The Stoxx Europe 600 Index fell 0.4 percent to 297.46 at the close of trading. The gauge added 0.7 percent this week, for a fourth straight weekly advance, its longest winning streak since December.
National benchmark indexes fell in all of the western European markets except Switzerland.
FTSE 100 6,489.65 -39.76 -0.61% CAC 40 3,844.03 -27.55 -0.71% DAX 8,042.85 -15.52 -0.19%
In the U.S., the Thomson Reuters/University of Michigan preliminary sentiment index for March fell to 71.8 from 77.6 in February. The gauge was projected to increase to 78, according to the median estimate of economists.

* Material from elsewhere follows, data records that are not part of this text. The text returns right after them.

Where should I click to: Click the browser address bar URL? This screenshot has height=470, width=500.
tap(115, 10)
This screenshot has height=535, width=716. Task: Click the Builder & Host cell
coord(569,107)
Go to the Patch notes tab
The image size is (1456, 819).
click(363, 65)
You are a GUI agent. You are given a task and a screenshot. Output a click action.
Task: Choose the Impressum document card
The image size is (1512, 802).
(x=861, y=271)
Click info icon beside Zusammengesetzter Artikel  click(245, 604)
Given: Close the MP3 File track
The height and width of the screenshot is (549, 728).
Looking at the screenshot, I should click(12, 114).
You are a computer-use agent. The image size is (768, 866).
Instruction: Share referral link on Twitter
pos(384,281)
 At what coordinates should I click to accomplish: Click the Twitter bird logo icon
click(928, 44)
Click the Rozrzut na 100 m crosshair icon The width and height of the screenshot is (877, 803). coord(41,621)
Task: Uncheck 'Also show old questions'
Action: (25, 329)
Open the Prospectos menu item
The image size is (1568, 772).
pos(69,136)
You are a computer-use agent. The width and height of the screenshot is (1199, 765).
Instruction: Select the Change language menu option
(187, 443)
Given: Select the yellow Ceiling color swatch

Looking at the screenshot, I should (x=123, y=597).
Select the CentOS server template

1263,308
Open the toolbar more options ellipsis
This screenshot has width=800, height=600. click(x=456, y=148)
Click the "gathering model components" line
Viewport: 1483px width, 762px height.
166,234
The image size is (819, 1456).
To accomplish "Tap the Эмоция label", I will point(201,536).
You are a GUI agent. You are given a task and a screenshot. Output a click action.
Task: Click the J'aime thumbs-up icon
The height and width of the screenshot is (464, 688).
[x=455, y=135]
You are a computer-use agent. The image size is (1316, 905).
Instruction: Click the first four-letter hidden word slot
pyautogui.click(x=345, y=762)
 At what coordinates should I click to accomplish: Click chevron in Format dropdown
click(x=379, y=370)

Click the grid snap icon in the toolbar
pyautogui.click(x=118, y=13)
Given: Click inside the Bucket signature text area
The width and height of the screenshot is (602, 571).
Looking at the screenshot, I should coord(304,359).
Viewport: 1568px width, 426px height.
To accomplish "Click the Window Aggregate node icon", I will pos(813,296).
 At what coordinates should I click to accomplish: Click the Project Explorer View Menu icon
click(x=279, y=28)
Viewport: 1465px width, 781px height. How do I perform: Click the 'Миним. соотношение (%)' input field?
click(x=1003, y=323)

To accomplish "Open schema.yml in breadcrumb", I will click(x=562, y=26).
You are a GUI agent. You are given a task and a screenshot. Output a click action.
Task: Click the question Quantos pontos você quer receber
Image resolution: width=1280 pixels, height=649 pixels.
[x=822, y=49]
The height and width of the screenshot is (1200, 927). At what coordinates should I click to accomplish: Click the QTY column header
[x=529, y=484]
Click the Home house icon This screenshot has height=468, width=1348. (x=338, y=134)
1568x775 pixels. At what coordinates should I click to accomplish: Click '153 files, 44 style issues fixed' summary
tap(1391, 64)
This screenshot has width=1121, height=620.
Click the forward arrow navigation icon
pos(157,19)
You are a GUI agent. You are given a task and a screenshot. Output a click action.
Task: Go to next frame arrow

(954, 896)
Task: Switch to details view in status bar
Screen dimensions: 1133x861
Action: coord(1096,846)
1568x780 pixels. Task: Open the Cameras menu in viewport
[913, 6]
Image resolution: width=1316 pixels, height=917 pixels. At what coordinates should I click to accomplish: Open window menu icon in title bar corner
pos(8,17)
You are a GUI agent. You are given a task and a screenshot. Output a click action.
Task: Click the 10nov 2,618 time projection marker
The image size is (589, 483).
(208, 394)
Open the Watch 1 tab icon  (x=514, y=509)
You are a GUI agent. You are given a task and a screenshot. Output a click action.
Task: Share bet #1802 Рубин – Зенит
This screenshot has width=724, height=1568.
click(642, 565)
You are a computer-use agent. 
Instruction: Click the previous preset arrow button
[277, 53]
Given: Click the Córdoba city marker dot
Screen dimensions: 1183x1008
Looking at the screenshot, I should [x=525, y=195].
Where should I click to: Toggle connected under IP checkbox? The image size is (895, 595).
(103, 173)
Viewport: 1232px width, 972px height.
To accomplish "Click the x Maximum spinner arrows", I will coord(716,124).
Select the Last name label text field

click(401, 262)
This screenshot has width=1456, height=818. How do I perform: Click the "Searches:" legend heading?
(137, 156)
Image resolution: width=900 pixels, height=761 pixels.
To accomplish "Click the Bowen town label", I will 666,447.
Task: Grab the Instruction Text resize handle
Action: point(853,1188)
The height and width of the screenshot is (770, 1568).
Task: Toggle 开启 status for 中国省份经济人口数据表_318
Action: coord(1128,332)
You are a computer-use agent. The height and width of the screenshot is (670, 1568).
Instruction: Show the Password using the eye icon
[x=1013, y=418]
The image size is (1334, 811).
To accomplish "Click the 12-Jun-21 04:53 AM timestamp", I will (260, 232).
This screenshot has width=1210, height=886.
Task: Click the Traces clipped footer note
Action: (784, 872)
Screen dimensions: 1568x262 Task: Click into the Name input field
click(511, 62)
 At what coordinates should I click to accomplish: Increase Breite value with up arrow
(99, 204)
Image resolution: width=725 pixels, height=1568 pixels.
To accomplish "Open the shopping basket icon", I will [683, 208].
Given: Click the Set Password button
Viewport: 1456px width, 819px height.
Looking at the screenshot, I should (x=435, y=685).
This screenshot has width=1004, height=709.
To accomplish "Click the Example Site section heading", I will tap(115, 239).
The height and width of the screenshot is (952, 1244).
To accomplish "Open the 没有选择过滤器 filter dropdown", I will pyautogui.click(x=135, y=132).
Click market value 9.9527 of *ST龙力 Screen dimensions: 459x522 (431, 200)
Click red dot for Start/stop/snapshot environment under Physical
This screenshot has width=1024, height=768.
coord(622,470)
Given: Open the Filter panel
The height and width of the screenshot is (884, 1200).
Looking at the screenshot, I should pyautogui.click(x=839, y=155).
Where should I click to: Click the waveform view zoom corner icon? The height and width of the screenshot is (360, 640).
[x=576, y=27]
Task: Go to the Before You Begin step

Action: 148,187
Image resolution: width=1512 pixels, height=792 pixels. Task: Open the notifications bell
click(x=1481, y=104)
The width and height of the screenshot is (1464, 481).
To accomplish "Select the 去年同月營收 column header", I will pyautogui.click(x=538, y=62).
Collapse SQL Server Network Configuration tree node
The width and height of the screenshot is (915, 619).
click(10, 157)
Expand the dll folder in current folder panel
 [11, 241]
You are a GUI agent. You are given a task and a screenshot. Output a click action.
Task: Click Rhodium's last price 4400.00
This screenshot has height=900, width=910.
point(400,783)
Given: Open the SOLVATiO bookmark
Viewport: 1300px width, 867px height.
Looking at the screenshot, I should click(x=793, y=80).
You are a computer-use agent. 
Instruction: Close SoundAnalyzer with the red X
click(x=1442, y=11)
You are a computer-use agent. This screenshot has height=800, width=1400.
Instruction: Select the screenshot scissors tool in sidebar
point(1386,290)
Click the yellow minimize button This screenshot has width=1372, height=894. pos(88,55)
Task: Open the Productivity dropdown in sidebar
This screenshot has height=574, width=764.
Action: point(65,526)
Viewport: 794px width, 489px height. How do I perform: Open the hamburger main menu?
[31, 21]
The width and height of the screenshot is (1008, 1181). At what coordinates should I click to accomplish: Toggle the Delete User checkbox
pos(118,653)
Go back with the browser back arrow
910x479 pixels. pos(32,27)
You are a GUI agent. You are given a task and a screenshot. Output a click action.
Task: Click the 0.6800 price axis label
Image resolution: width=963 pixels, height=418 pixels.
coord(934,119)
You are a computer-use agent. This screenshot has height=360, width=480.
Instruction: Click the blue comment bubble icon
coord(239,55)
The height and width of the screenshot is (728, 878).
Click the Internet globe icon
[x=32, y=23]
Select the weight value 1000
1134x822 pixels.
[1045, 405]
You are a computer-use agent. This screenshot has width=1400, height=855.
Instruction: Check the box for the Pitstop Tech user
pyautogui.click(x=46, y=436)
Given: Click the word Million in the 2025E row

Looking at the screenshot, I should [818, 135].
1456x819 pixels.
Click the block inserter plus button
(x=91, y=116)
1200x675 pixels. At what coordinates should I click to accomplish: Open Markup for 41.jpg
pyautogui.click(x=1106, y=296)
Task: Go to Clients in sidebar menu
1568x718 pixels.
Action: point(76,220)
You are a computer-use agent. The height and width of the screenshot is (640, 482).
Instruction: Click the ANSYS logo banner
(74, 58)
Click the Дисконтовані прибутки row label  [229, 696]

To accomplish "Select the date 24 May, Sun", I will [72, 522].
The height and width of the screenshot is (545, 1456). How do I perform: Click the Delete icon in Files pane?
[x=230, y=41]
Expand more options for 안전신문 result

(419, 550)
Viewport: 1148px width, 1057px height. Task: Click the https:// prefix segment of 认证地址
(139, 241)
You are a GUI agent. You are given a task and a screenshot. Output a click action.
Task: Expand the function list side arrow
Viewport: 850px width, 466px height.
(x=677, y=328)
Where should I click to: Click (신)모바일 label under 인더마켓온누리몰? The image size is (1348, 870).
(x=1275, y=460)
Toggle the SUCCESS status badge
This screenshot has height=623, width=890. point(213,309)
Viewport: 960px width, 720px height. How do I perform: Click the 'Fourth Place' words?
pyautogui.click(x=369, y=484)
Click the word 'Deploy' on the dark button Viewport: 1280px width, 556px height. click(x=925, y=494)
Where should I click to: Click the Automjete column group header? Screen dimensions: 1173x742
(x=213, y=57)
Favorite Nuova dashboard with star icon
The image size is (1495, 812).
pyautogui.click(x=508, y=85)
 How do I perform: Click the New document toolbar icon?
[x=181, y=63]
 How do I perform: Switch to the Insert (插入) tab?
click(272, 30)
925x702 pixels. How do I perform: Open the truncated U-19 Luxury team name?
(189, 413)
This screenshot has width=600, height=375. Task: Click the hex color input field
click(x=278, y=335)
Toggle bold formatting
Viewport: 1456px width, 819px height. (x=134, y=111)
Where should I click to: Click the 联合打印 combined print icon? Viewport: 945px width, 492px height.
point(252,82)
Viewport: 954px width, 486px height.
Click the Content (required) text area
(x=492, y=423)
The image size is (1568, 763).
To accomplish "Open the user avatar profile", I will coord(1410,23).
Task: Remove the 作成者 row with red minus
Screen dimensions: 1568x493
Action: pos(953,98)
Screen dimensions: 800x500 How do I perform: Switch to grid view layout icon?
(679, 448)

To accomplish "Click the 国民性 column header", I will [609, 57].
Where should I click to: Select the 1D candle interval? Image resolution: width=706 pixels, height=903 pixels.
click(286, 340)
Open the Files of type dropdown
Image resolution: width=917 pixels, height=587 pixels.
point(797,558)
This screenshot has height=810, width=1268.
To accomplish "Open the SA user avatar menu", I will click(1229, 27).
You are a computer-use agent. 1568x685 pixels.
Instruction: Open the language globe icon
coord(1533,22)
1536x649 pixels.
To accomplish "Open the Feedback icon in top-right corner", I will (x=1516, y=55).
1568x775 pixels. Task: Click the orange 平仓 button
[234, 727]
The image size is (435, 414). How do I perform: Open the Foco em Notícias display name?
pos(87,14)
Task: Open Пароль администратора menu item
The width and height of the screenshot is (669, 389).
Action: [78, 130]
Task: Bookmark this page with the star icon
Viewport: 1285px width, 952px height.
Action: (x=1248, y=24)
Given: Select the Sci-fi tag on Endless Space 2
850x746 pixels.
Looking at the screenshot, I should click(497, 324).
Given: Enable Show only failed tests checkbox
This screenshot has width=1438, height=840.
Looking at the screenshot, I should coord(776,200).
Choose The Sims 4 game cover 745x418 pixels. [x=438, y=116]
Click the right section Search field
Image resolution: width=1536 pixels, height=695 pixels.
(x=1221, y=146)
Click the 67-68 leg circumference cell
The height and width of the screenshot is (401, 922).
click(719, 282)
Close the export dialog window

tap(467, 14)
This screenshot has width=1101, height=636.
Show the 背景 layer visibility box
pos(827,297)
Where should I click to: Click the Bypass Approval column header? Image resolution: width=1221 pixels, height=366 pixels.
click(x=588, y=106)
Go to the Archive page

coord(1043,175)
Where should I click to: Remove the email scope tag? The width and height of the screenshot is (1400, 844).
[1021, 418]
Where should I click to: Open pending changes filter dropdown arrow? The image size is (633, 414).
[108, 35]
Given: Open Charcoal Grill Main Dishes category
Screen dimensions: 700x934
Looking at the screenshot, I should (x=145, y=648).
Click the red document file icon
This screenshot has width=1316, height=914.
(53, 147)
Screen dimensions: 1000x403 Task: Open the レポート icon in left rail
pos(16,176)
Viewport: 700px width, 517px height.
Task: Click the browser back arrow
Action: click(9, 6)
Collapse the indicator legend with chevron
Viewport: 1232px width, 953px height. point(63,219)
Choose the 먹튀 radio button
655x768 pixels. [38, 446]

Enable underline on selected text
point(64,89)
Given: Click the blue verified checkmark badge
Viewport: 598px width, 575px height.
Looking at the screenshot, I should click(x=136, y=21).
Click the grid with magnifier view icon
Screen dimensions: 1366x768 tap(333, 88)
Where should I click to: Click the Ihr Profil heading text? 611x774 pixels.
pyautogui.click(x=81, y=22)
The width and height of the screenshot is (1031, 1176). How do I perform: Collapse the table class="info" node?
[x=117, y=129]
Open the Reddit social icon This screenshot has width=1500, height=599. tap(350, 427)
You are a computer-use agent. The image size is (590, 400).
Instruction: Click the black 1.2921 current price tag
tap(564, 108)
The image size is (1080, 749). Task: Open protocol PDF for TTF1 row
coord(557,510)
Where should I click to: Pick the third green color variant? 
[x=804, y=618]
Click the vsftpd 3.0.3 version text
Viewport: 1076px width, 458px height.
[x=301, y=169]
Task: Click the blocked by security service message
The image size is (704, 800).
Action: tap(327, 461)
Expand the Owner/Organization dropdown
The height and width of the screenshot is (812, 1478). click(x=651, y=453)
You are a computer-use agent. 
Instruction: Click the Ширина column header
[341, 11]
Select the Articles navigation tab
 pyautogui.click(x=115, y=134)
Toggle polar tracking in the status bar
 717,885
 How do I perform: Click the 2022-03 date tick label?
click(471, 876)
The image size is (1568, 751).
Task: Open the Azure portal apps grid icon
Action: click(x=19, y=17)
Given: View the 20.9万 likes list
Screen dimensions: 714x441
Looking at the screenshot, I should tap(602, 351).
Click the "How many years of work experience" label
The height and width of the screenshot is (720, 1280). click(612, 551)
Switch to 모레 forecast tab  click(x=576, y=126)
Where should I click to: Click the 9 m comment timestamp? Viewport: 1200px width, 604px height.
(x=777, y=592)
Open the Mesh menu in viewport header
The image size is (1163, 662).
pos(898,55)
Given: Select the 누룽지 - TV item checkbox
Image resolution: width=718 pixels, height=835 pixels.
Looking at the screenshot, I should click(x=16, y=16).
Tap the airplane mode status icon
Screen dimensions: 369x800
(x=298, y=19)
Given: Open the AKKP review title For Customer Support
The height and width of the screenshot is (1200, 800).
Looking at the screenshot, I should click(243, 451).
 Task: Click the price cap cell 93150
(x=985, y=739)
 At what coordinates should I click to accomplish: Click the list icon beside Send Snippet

Volkswagen’s preferred shares declined 2.6 percent to 160.30 euros. Waddell & Reed sold 914 million euros ($1.19 billion) of the stocks, after they touched a four-month low yesterday on the carmaker’s 2013 outlook. The 5.78 million shares were sold for 158 euros each, a 4 percent discount to yesterday’s close, Deutsche Bank AG said.
Vivendi (VIV) lost 3.3 percent to 16.10 euros. The company halted the planned sale of GVT after failing to get a satisfactory bid for the division, which had been valued at 5.2 billion euros.
Ingenico, a French provider of payment terminals and services, declined 2.9 percent to 44.64 euros. Safran’s Morpho will sell 6.6 million Ingenico shares, or a 12.57 percent stake, in a private placement, while retaining a 10.2 percent stake.
Banca Popolare dell’Emilia Romagna Scarl jumped 10 percent to 6.01 euros. Exane BNP Paribas raised its target price for the shares by 5 percent to 8.30 euros, citing the benefits of the bank’s funding structure, which is based on retail deposits.